Prevalence of juvenile fibromyalgia syndrome in an urban population of Turkish adolescents: impact on depressive symptoms, quality of life and school performance

Abstract

Background Juvenile Fibromyalgia Syndrome (JFMS) is a chronic health condition characterized by widespread musculoskeletal pain and multiple tender points (TP). The objective of this study was to determine the prevalence of JFMS in the urban population of Samsun and to determine the impact of JFMS on depression symptoms, school performance and quality of life (QOL). Methods A cross-sectional study was conducted in 1109 children (mean age (14.8+/-2.0) years old). A questionnaire was applied to the children and a medical examination including TP was performed. Yunus and Masi's criteria were used for diagnosis of JFMS. The children with JFMS were compared with an age and sex matched non-JFMS group.
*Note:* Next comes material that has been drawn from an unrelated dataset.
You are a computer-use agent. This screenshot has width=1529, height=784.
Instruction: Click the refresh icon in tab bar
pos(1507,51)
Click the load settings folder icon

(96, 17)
Depression was assessed with Children's Depression Inventory (CDI) and QOL was evaluated with Pediatric Quality of Life Inventory 4.0 (PedsQL4.0). Results Sixty-one (5.5%) (13 boys and 48 girls) of 1109 children met the diagnostic criteria of JFMS. While PedsQL scores of children with JFMS were lower than the non-JFMS group for physical, emotional, social, school functioning and total score (P=0.001), CDI total score was higher in the JFMS group than in the non-JFMS group (P=0.001). The JFMS group reported more school absences (P=0.001) and the average school grade was lower in the JFMS group than in the non-JFMS group (P=0.03). Conclusion The prevalence of JFMS is high in school age children. Since JFMS is a common problem of childhood, early diagnosis and identification of the disorder and more comprehensive and successful treatment approaches with appropriate psychological assistance may prevent more complex and severe problems in adulthood.